My read is that the entities I'm describing would fall under this. If you can point to a specific example which you believes violates this (not an anecdote, I'm talking about investigative journalism or a court case or an academic with credentials in this area), I'd love to hear about it.


> Wouldn't the entities you're describing be Health Clearinghouses?

No, a clearinghouse is (to summarize the definition you posted from the regs) an intermediary between providers and/or payers in handling transactions for which standards exist under HIPAA.

They receive PHI in either standard or nonstandard forms, transform it to or from standard forms if necessary and transmit it on; it'd PHI the whole time through that function.

An entity acquiring deidentified data (which is explicitly not PHI under HIPAA, that's the whole point of deidentification) is not (for that reason) a clearinghouse, and if they can get other data and reidentify the deidentified data, they can do whatever they want with it.

The theory of deidentification is that the risk of this is minimal (indeed, other than scrubbing virtually everything that could possibly be used to reassociate the data, the only way for PHI to be deidentified is to get a notionally-qualified expert to certify a very low risk of reidentification.)

The problem is that all such certifications are based on a faulty premise: if data is not completely scrubbed so that reidentification without having essentially the equivalent to the original PHI is impossible, the risk of reassociation is almost never very low, because the process is automatable and the marginal cost is near zero.


OK, so do you have examples of "An entity acquiring deidentified data, if they can get other data and reidentify the deidentified data, they can do whatever they want with it." actually happening, outside of academic articles?

Specifically: can I go to a data broker, today, in the US, and obtain records under my name that were derived from entirely de-identified data, that has been re-identified by the data broker?


I've been talking about legality, not what is in the wild (other people have made claims about what's happening in the wild, but some of those seem to be conflating direct release of PHI, reidentification of deidentified data, and other issues.)

> from entirely de-identified data

What do you mean by “entirely de-identified”? That sounds like you are referring to the HIPAA safe harbor option (which specifies an extensive array of things which must be completely purged), rather than the alternative HIPAA “expert certification of low risk” option.
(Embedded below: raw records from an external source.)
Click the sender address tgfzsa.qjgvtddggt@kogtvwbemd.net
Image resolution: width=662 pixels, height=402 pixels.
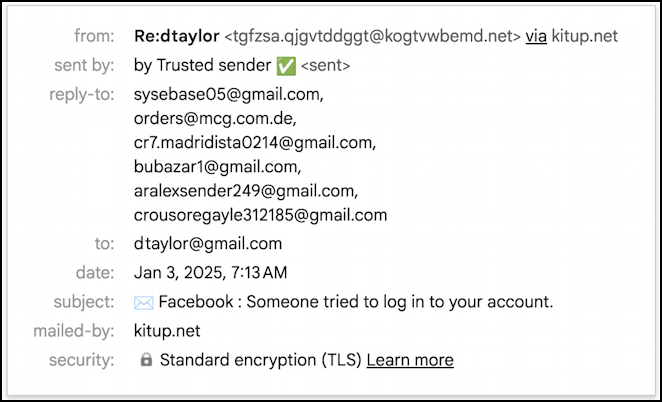pyautogui.click(x=372, y=37)
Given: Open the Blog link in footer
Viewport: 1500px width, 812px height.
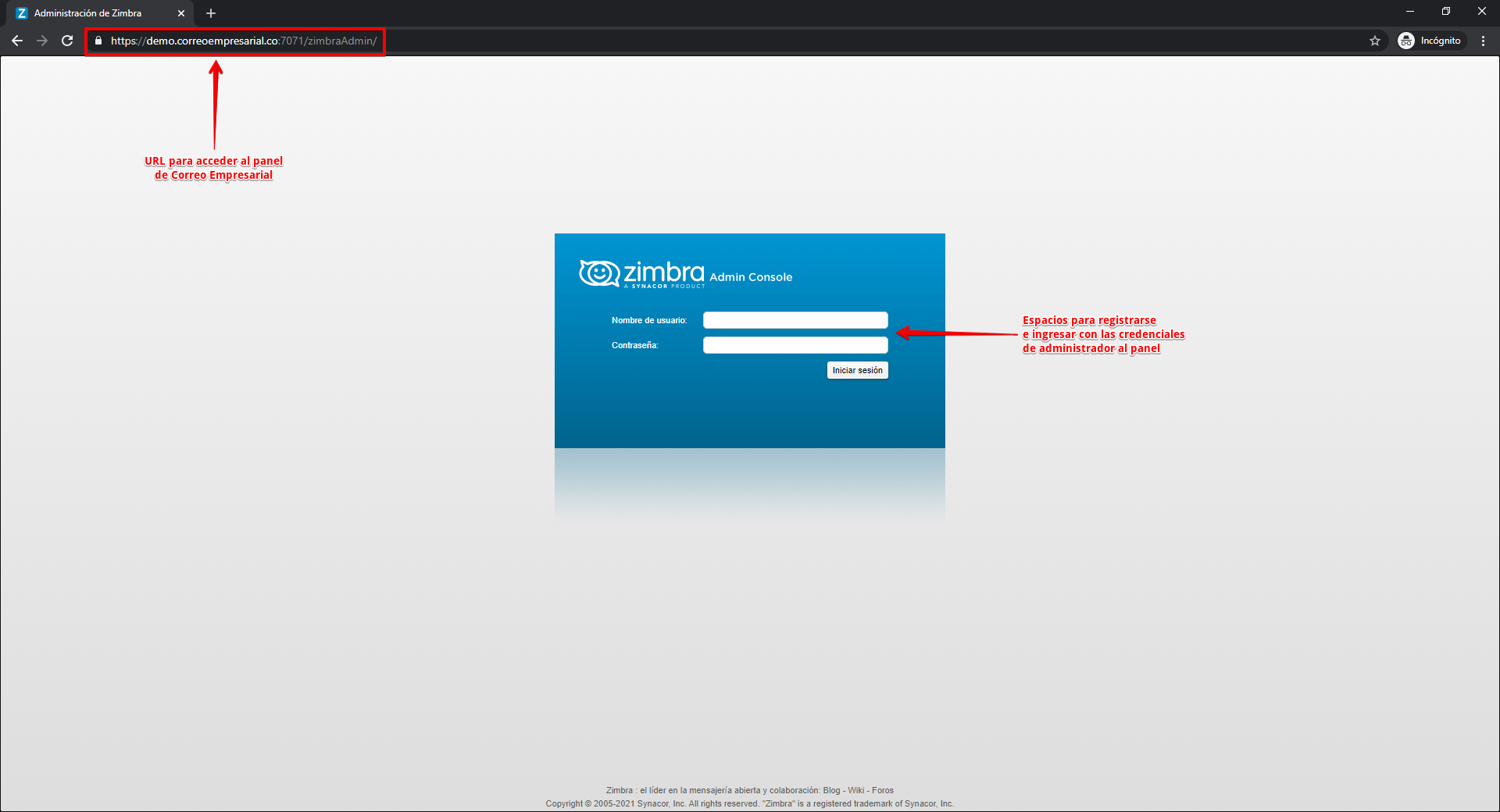Looking at the screenshot, I should [831, 790].
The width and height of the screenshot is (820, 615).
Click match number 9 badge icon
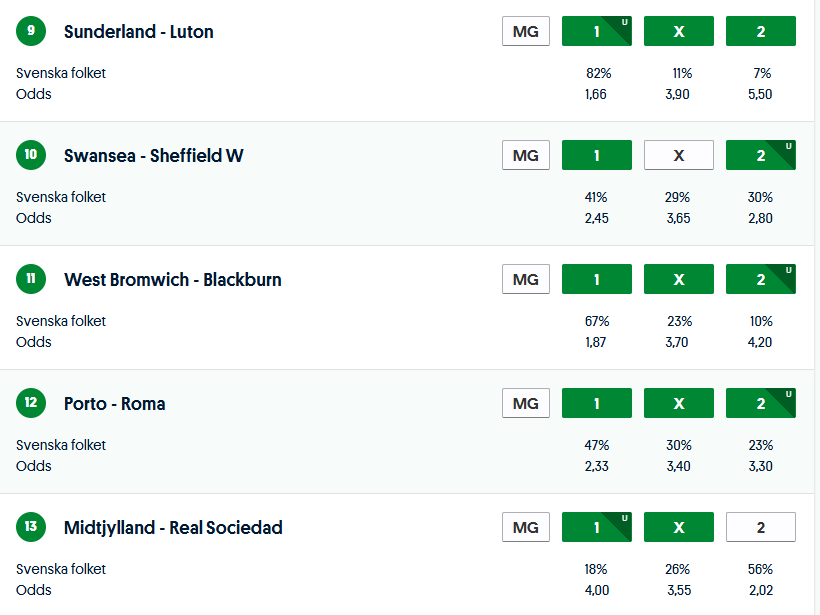coord(31,31)
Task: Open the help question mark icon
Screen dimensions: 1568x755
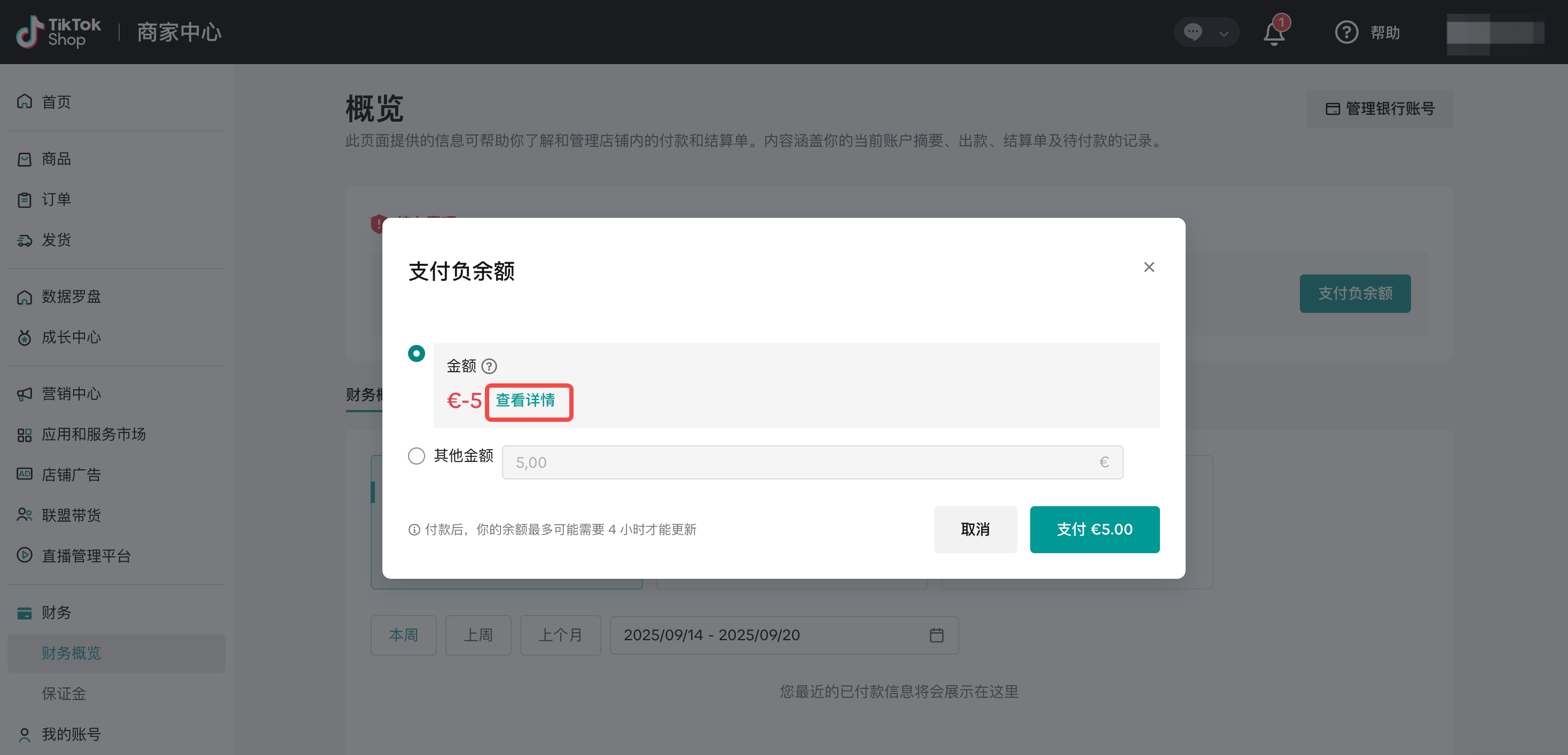Action: pos(1346,32)
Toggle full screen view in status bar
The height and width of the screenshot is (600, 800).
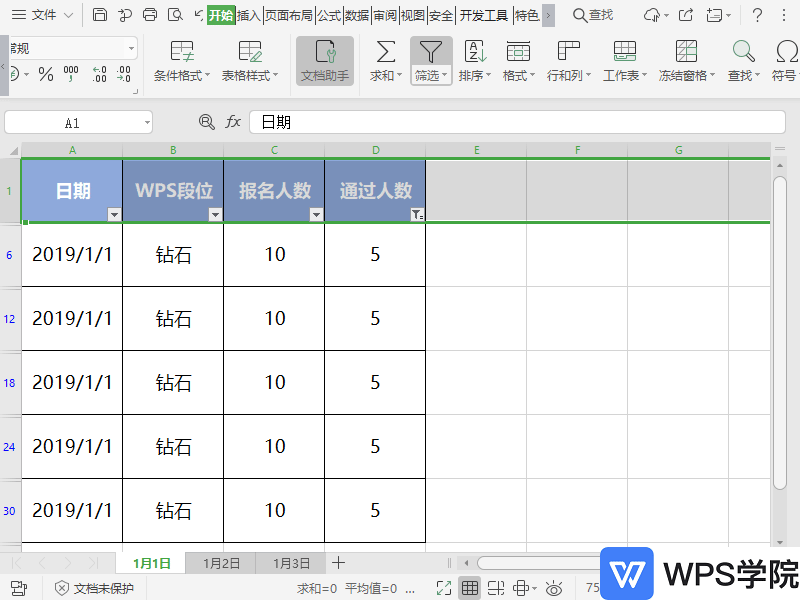[x=443, y=588]
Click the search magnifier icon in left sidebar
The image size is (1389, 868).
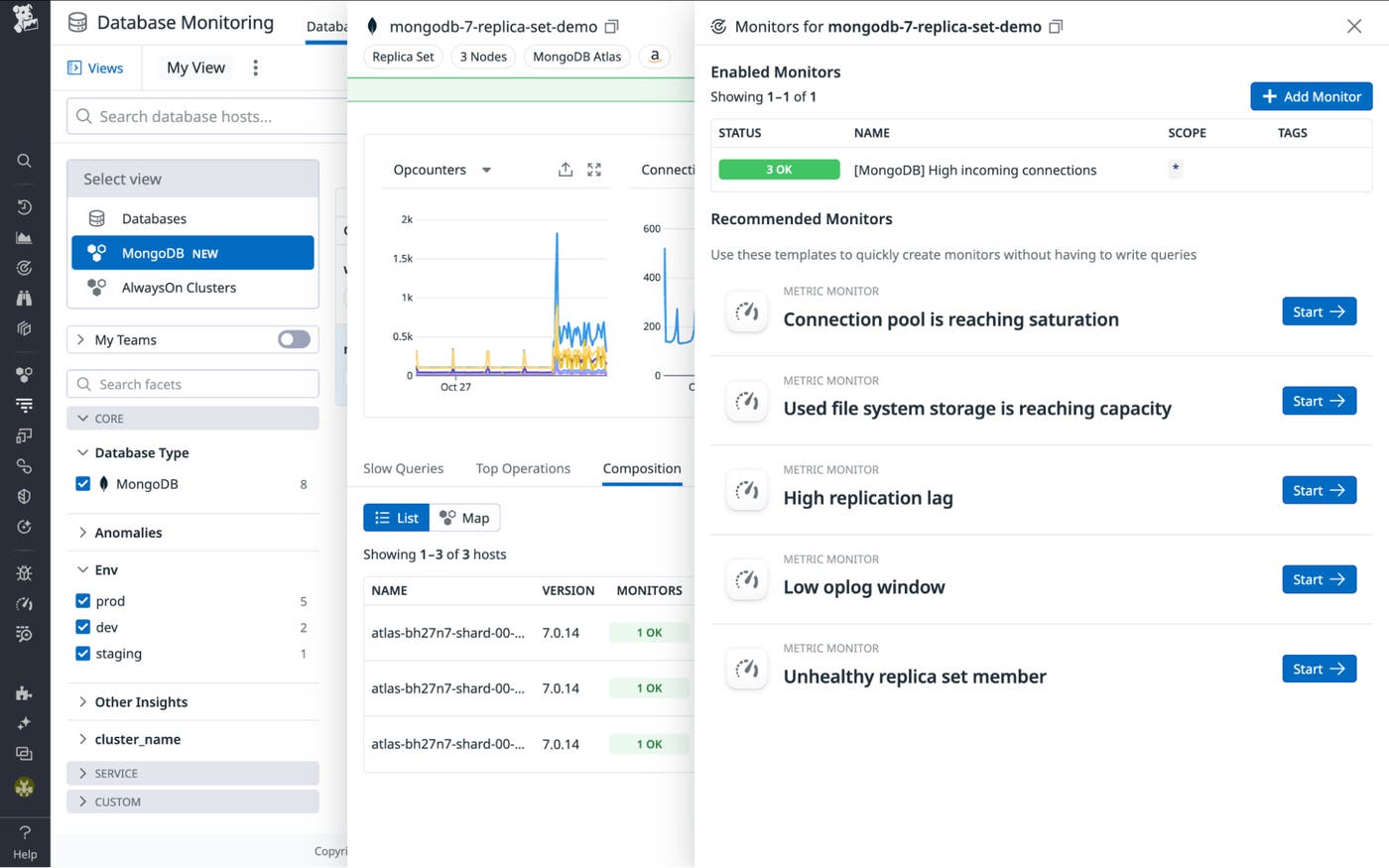[x=25, y=161]
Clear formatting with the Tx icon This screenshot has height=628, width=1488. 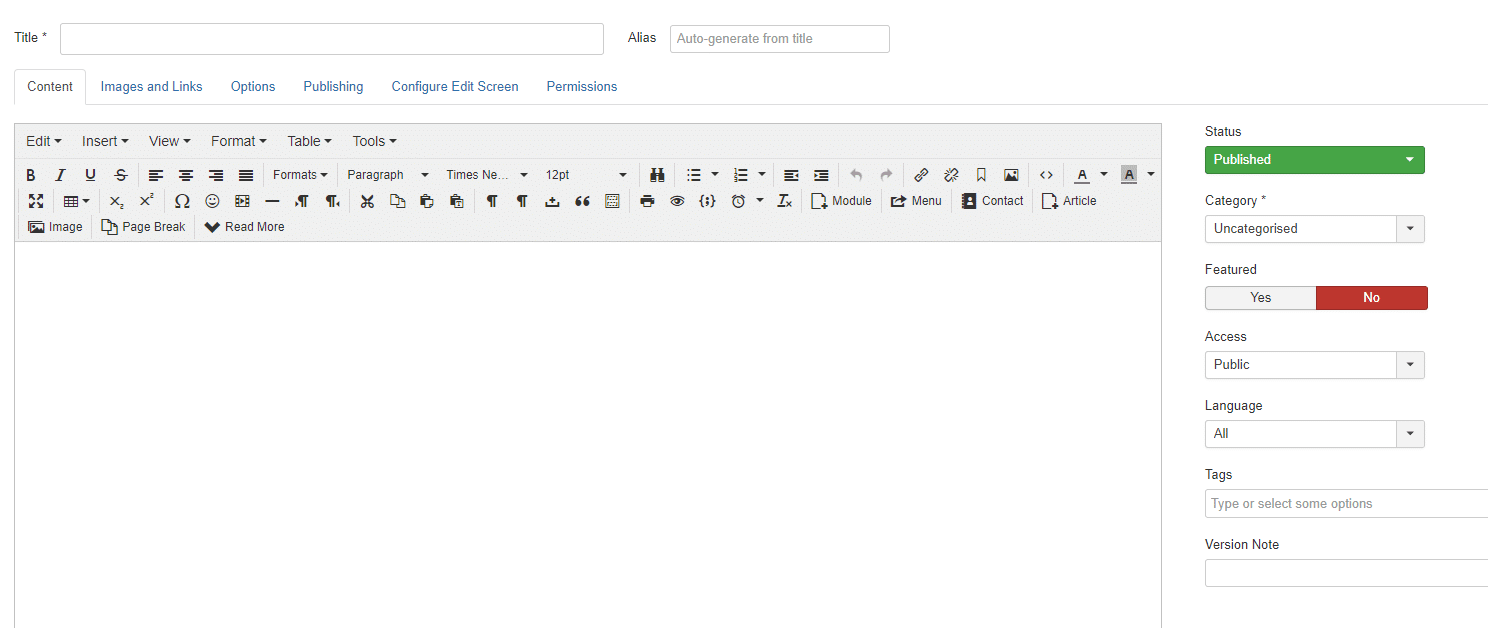[x=784, y=200]
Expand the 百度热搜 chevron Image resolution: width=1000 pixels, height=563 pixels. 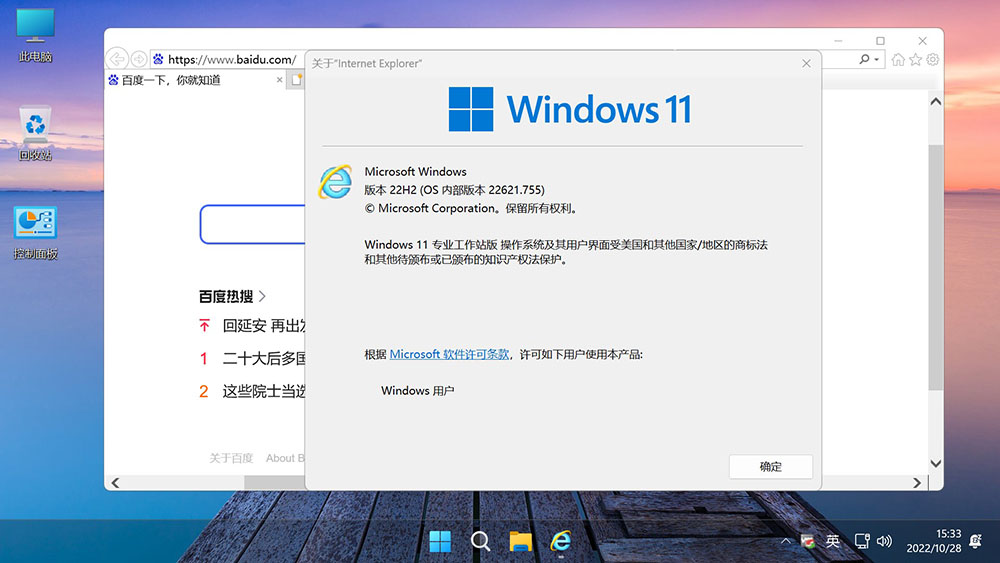262,296
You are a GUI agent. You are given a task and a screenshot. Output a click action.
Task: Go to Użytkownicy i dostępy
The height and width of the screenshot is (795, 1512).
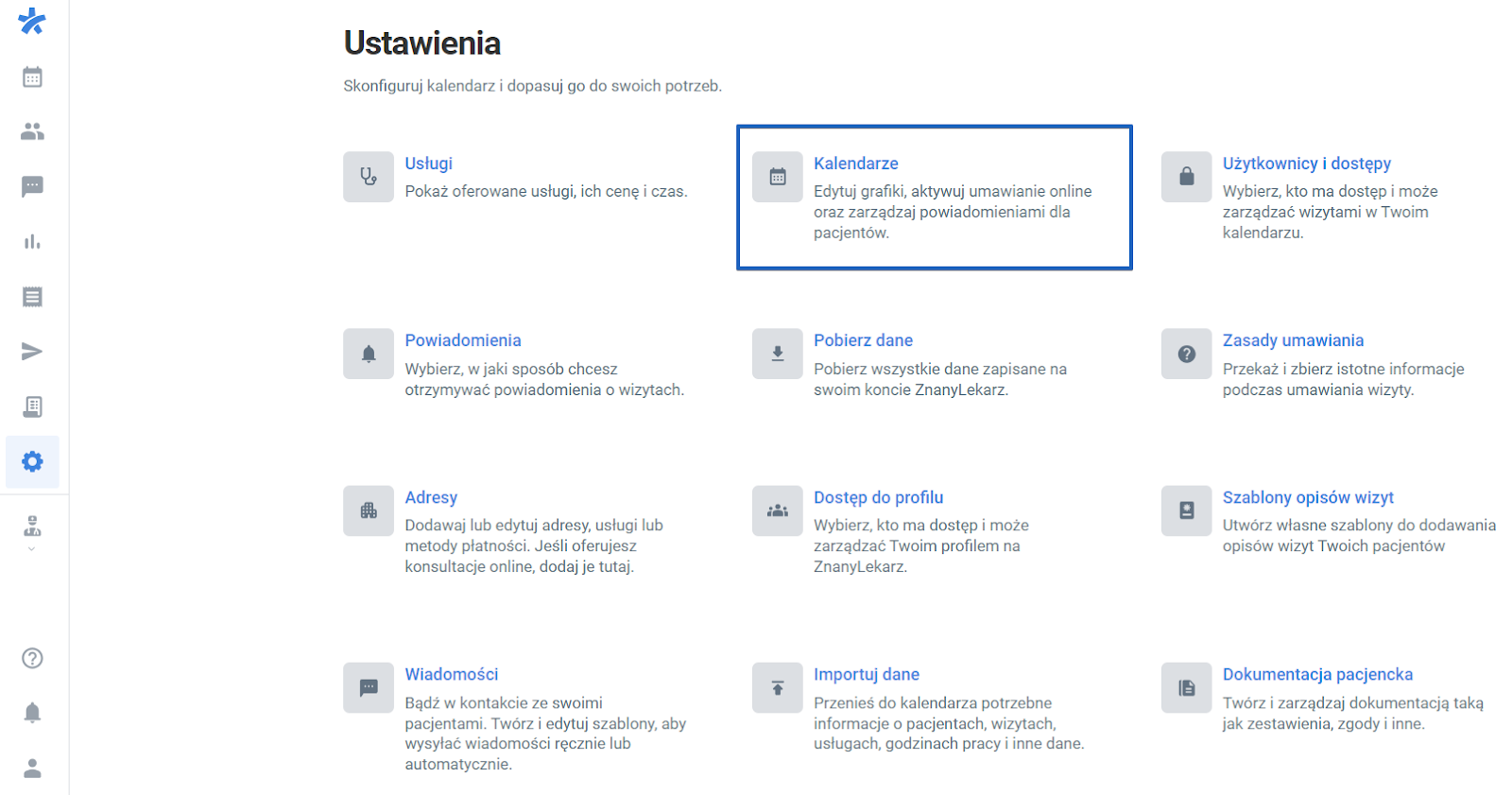(x=1306, y=164)
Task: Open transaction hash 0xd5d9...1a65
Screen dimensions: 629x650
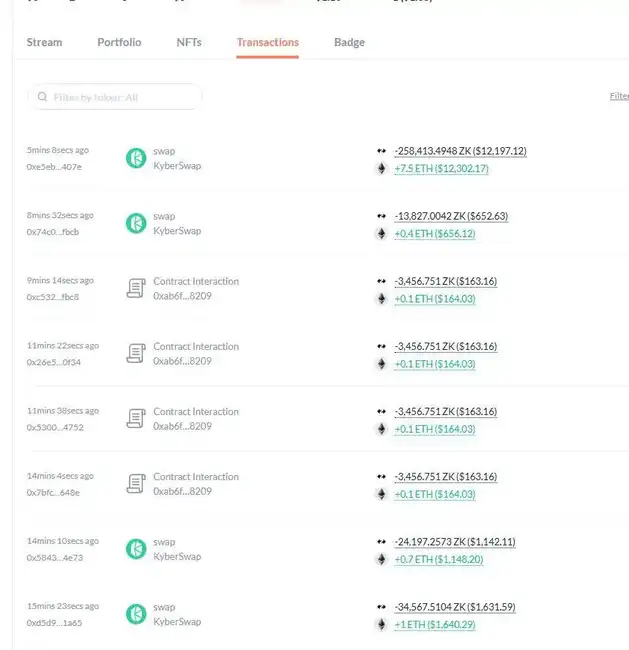Action: click(54, 622)
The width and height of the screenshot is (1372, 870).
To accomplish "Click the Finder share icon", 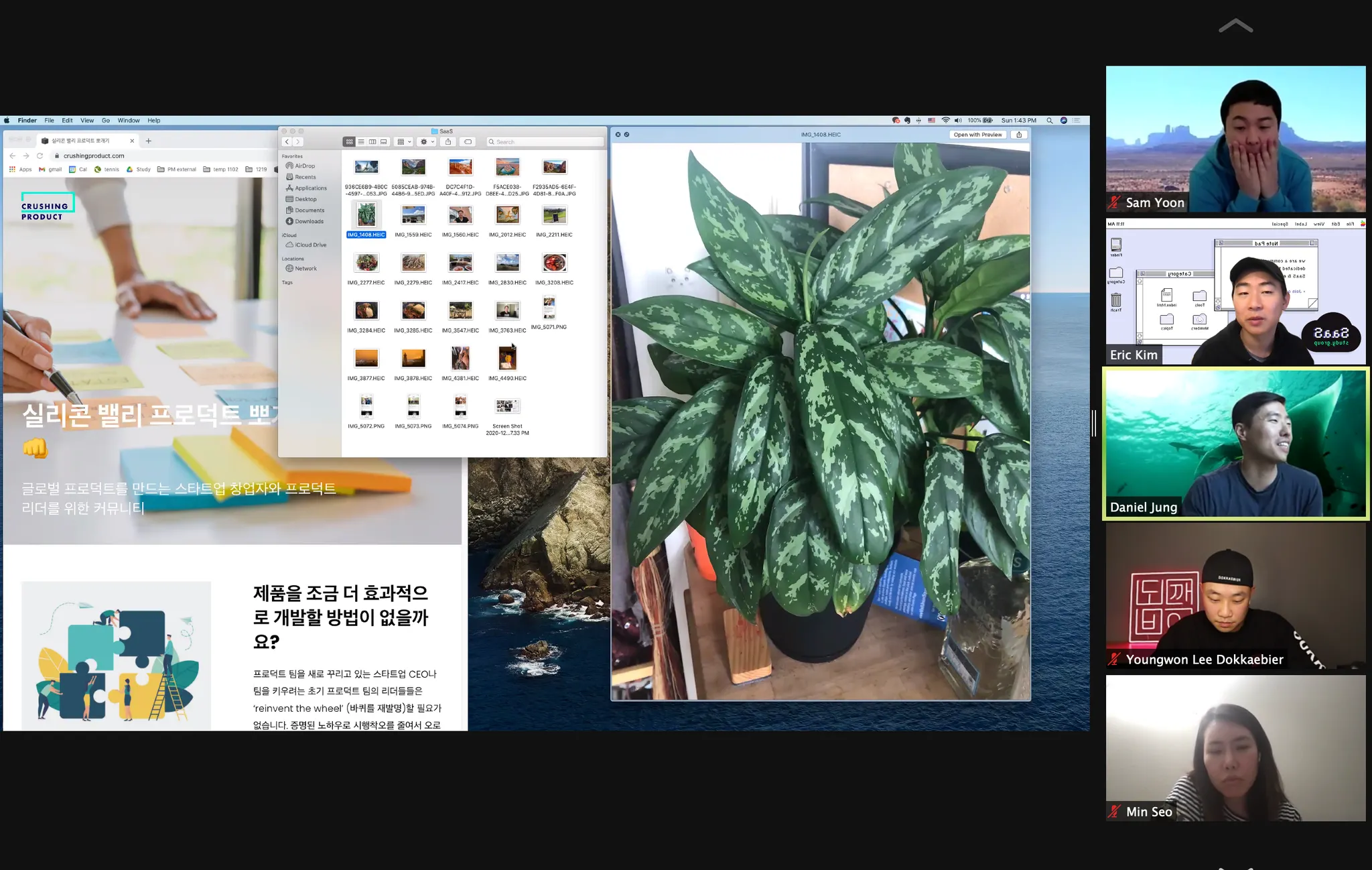I will tap(448, 141).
The problem is that the latter has the exact same legal effect as the former, though the only reason to ever use it is because the data isn't entirely de-identified.

The risk is with legally de-identified data, which is not restricted to entirely de-identified data.


Why does it have to be entirely re-identified data? You seem to get all of the "value" under discussion by correlating de-identified PHI with normal non-restricted non-PHI.


huh TIL. Seems like HIPAA should changed to account for this type of situation as it seems like corporations can't be trusted to do the right thing


HIPAA governs entities ("Covered Entities"), not data. If you have data but you're not a covered entity, you're probably not governed by HIPAA requirements.

https://privacyruleandresearch.nih.gov/pr_06.asp


The constitution protects against warrantless search and seizure specifically against "their persons, houses, papers, and effects". Courts in overwhelming number interpreted that to mean cops can take paper money from you without a warrant.

You trust them to do the right thing for HIPAA in regards to a multi billion dollar enterprise?


hope they would, yes. trust them to, no.